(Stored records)

::::

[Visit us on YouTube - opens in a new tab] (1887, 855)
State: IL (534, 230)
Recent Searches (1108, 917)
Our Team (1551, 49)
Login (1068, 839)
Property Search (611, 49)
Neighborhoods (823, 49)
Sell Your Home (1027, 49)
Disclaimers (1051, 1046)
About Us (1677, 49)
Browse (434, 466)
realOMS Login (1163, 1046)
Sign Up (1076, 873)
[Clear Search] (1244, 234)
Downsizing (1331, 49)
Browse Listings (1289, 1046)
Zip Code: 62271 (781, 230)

::::

EXERCISE AIM
Would you please set down the lines from the one with "Our Team (1551, 49)" to the end of the data above, exactly and without any other lines?

SOLUTION TO THE EXERCISE
Our Team (1551, 49)
Login (1068, 839)
Property Search (611, 49)
Neighborhoods (823, 49)
Sell Your Home (1027, 49)
Disclaimers (1051, 1046)
About Us (1677, 49)
Browse (434, 466)
realOMS Login (1163, 1046)
Sign Up (1076, 873)
[Clear Search] (1244, 234)
Downsizing (1331, 49)
Browse Listings (1289, 1046)
Zip Code: 62271 (781, 230)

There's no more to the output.